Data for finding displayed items
════════

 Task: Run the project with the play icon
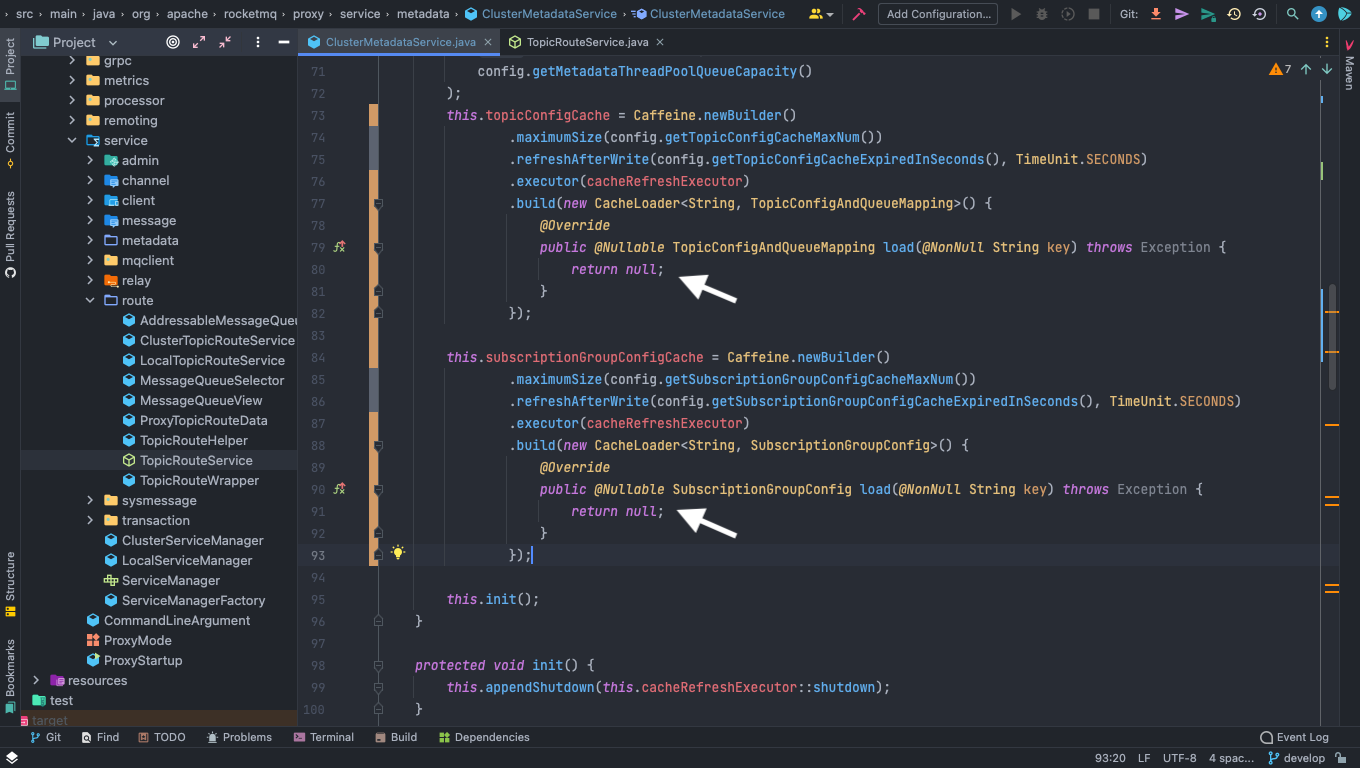coord(1015,14)
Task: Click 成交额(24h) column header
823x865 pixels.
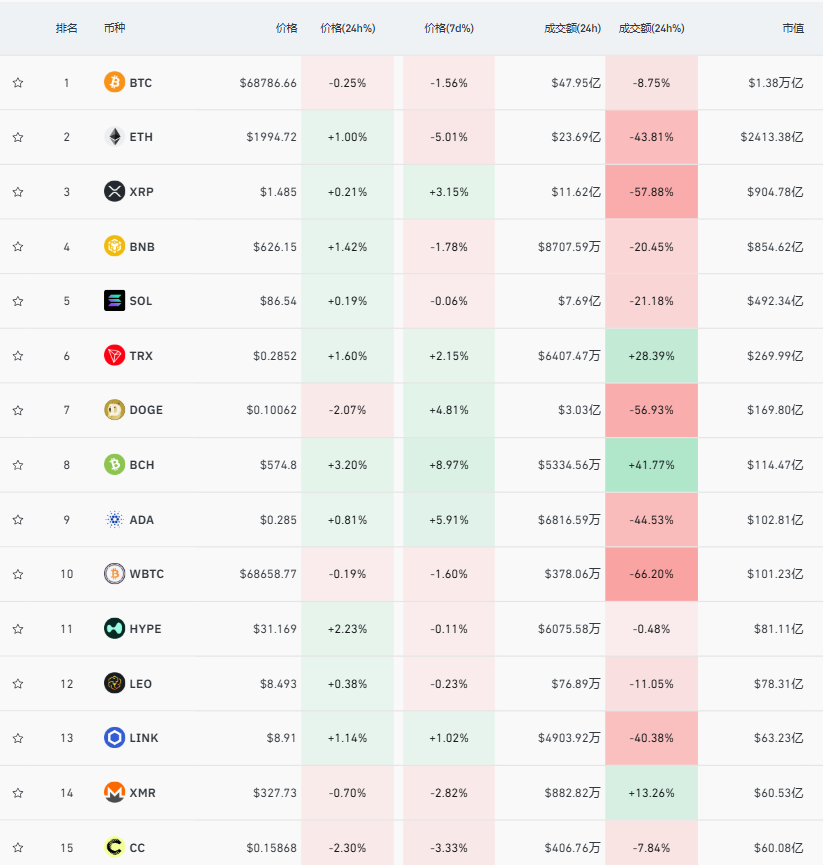Action: (x=572, y=28)
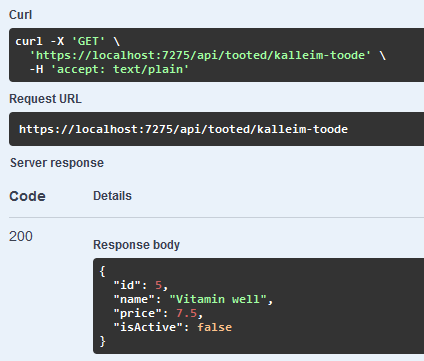Select the false value of isActive

pyautogui.click(x=215, y=327)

════════

Written instruction
Output the data above as a JSON list of strings, one string per line, skipping blank lines. Leave the pictures out of your answer.

Result
[
  " Task: Run the project with the play icon",
  "coord(1015,14)",
  "Task: Click 成交额(24h) column header",
  "823x865 pixels.",
  "Action: (x=572, y=28)",
  "Select the false value of isActive",
  "pyautogui.click(x=215, y=327)"
]